Geothermie bezieht sich auf die Wärmeenergie in der Erdkruste. Dampfdominiertes geothermisches System bezieht sich auf die Bereiche oder einzigartige Regionen, die sich durch die ausschließliche Gewinnung von Dampf aus geothermischen Reservoirs auszeichnen. Diese Gebiete werden weltweit gemeldet und aus unterschiedlichen Perspektiven untersucht. Diese Systeme eignen sich ideal für die Stromerzeugung zu möglichst geringen Kosten und mit minimalem Aufwand. Diese geothermischen Systeme, auch Trockendampfkraftwerke genannt, sind jedoch äußerst selten. Beispiele für geothermische Standorte weltweit sind die berühmten Geysire in den USA, der beeindruckende Larderello in Italien und der beeindruckende Matsukawa in Japan.
Funktionsprinzip eines dampfdominierten Geothermiesystems
Der Prozess beinhaltet Sammeln von trockenem Dampf aus Brunnen, Reinigen durch Entfernen abrasiver Partikel und anschließendes Leiten durch Turbinen um elektrische Generatoren anzutreiben, wie gewohnt. Ein entscheidender Unterschied zwischen diesem System und einem traditionellen Dampfturbinengeneratorsystem Bei fossilen Brennstoffen liegt der Vorteil darin, dass der geothermische Dampf bei deutlich niedrigerer Temperatur und geringerem Druck bereitgestellt wird. Der nahezu gesättigte Trockendampf vom Bohrlochboden wird bei 200 °C verwendet, und es kann sein, dass der Druck von etwa 35 bar abgeschaltet werden muss. Beachten Sie außerdem, dass der Druckabfall im Bohrloch direkt mit der Überhitzung am Bohrlochkopf zusammenhängt.

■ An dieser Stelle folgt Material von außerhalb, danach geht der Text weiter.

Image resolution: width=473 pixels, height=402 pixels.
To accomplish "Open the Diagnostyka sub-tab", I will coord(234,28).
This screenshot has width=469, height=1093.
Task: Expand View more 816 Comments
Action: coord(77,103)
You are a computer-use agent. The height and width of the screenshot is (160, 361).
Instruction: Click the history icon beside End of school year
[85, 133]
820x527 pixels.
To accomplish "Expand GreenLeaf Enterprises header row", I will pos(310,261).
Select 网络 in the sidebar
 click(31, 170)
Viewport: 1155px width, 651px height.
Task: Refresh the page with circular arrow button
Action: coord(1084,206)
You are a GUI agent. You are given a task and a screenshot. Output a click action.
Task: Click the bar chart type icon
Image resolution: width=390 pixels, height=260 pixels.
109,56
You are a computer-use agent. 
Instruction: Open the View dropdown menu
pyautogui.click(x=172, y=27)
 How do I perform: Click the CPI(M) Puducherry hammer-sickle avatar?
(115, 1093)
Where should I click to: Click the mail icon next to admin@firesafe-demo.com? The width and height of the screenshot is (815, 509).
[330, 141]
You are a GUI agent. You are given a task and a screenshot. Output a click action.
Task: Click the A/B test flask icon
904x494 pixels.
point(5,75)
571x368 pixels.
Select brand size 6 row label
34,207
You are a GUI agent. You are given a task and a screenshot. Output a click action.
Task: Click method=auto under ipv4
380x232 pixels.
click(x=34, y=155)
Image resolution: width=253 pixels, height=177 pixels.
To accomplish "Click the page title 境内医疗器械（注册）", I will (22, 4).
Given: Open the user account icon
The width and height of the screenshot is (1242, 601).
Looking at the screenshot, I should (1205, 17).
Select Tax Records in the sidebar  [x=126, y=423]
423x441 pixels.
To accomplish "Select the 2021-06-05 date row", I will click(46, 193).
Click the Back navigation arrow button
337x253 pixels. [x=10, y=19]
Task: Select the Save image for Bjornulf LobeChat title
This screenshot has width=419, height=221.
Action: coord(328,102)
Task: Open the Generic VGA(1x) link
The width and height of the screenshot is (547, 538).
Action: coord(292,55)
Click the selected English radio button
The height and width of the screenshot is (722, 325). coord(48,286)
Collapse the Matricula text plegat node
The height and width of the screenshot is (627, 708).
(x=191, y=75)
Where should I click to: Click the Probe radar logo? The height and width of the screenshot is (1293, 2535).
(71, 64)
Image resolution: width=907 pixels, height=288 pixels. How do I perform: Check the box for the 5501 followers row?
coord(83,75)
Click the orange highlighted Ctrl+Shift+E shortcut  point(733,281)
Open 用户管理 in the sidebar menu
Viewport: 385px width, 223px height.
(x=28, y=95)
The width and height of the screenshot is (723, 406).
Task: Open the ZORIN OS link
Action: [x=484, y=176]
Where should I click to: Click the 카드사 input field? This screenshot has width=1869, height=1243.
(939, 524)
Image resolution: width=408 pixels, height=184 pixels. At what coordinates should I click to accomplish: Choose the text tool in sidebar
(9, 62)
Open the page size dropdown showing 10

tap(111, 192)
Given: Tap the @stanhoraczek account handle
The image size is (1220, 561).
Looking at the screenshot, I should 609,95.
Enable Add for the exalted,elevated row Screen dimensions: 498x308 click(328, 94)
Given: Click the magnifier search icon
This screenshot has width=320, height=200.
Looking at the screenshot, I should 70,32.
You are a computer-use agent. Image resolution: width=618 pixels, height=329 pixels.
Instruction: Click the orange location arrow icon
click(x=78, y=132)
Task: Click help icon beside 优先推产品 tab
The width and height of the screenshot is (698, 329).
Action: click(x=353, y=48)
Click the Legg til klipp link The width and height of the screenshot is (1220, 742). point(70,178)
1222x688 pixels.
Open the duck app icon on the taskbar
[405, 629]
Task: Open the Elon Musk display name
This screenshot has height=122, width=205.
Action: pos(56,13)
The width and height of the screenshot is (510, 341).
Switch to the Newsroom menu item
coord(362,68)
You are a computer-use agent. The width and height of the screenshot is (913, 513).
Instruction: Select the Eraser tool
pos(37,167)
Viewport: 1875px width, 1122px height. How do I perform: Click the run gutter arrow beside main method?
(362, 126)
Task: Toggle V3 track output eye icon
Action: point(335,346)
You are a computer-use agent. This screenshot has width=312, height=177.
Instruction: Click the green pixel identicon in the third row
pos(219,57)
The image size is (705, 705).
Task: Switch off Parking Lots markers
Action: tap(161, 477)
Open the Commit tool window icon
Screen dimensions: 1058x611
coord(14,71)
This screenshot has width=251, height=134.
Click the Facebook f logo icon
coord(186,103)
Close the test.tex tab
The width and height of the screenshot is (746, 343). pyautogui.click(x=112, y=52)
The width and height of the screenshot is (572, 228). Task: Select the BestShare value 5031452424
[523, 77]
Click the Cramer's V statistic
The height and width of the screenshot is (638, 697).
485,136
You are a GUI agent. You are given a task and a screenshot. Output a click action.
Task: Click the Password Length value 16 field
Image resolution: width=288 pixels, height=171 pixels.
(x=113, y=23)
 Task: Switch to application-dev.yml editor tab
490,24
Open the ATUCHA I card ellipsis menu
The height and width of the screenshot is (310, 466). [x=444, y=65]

Das Dampf dehnt sich in der Turbine aus und gelangt in den Kondensator, wodurch das Kühlwasservolumen zunimmt. Ein Teil der Wärme geht auch durch Verdunstung im Kühlturm verloren, der Rest wird in die Deponie geleitet. Der Dampf der Turbine vermischt sich jedoch mit dem Kühlwasser des Kühlturms, wodurch ein gesättigter Dampf entsteht. Dieses Gemisch wird anschließend zurück in den Kühlturm gepumpt.